- **WORK TO COMPLETE**
1 > Reproduce the passage of the Yemen SDR text starting at "In December 2019" and ending at "and payment issues.".
2 > Name the currencies that the Yemen SDR text says make up the basket on which an SDR's value is based.

- **PAGE EXTRACT**
=======

The allocation would boost a united Yemen’s foreign exchange reserves by over 70 per cent, enabling financial support to address the chronic humanitarian situation in a country where over 80 per cent of the population are reliant on foreign aid. However SDRs will be administered by the central bank in Aden, under the United Nations (UN)-recognised government of President Abd al-Rabbu Mansur al-Hadi, leaving the rival central bank managed in Sana’a devoid of access to similar funding.

Background

In December 2019 the Huthi run central bank in Sana’a banned newly-printed currency bills issued by its Aden rival. Since, the country has operated with separate exchange rates, different abilities to print notes and access the global financial system. Furthermore the Huthi group have gained and consolidated territorial control over much of the country’s most populace areas in the north and west.  Subsequently they are de facto responsible for enabling aid access to the areas under their control. Although the brief terror designation was lifted after US President Joe Biden took power, there are still many issues for aid groups and non-aid commercial companies attempting to do business with the group, including the risk of US sanctions, piracy, theft, smuggling and payment issues.

SDRs are a non-monetary asset – they cannot be directly used for the purchase of goods. The value of an SDR is based on a basket of the world’s five leading currencies – the US dollar, euro, yuan, yen and the United Kingdom’s pound and an accounting unit for IMF transactions with member countries. It is also a stable asset in countries’ international reserves, allowing that country a method by which to purchase goods in hard currency. However in practice this means that a country must have a partner willing to sell it US dollars  – which the Huthis do not. The Hadi-backed government in Yemen is strongly supported by Saudi Arabia and the United Arab Emirates (UAE) from whom it may purchase US dollars to be used to fund basic imports, and support the exchange rate as the Yemen riyal hits continual new lows. In Hadi-controlled territories the Yemeni riyal was trading at 1,020 to the dollar in government-controlled areas, compared to less than YER980 in July. When the war broke out in late 2014, the Yemeni riyal was sold at 215 to the US dollar.

Risk outlook

The beneficial effects of the SDRs will not be directly applied to Huthi controlled territory, therefore for over 50 per cent of Yemen’s population, running contrary to the very purpose of helping the most vulnerable. Although there are no formal borders between Huthi and Hadi administered territories, the availability of humanitarian resources will be bolstered in Hadi controlled areas, with only an indirect impact for the majority of the highly vulnerable population.

=======

- **DATA SECTION**
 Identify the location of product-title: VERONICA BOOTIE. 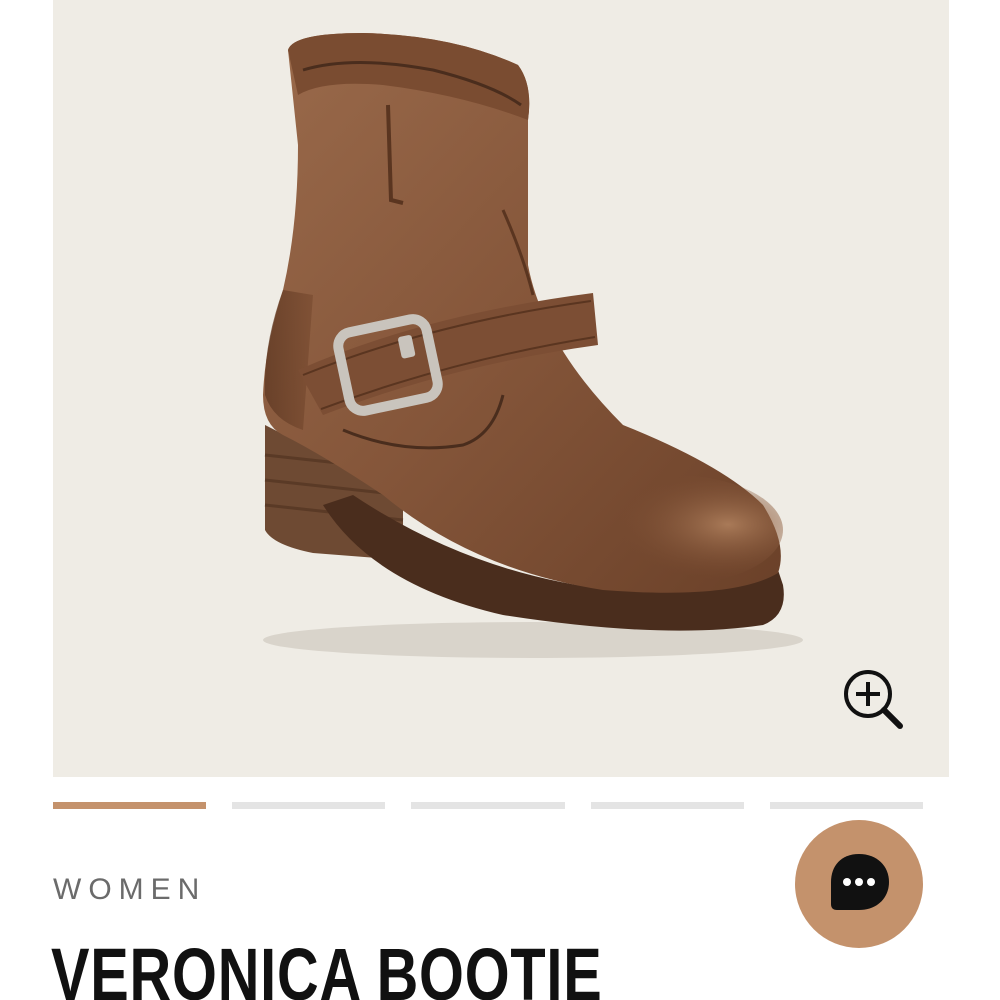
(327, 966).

=======

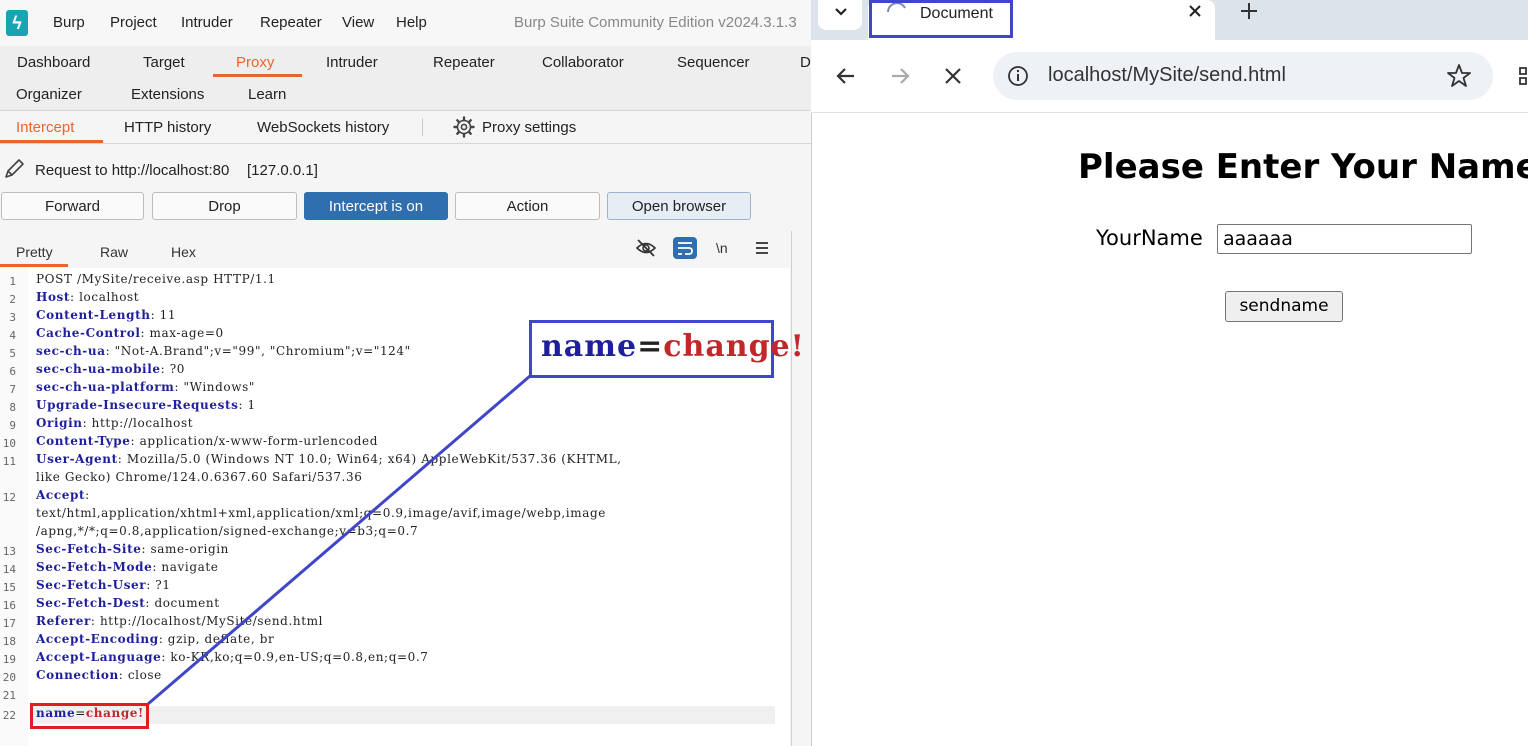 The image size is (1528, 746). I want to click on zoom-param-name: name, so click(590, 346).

=======

- **RESULTS**
1 >
In December 2019 the Huthi run central bank in Sana’a banned newly-printed currency bills issued by its Aden rival. Since, the country has operated with separate exchange rates, different abilities to print notes and access the global financial system. Furthermore the Huthi group have gained and consolidated territorial control over much of the country’s most populace areas in the north and west.  Subsequently they are de facto responsible for enabling aid access to the areas under their control. Although the brief terror designation was lifted after US President Joe Biden took power, there are still many issues for aid groups and non-aid commercial companies attempting to do business with the group, including the risk of US sanctions, piracy, theft, smuggling and payment issues.

2 > US dollar, euro, yuan, yen, United Kingdom's pound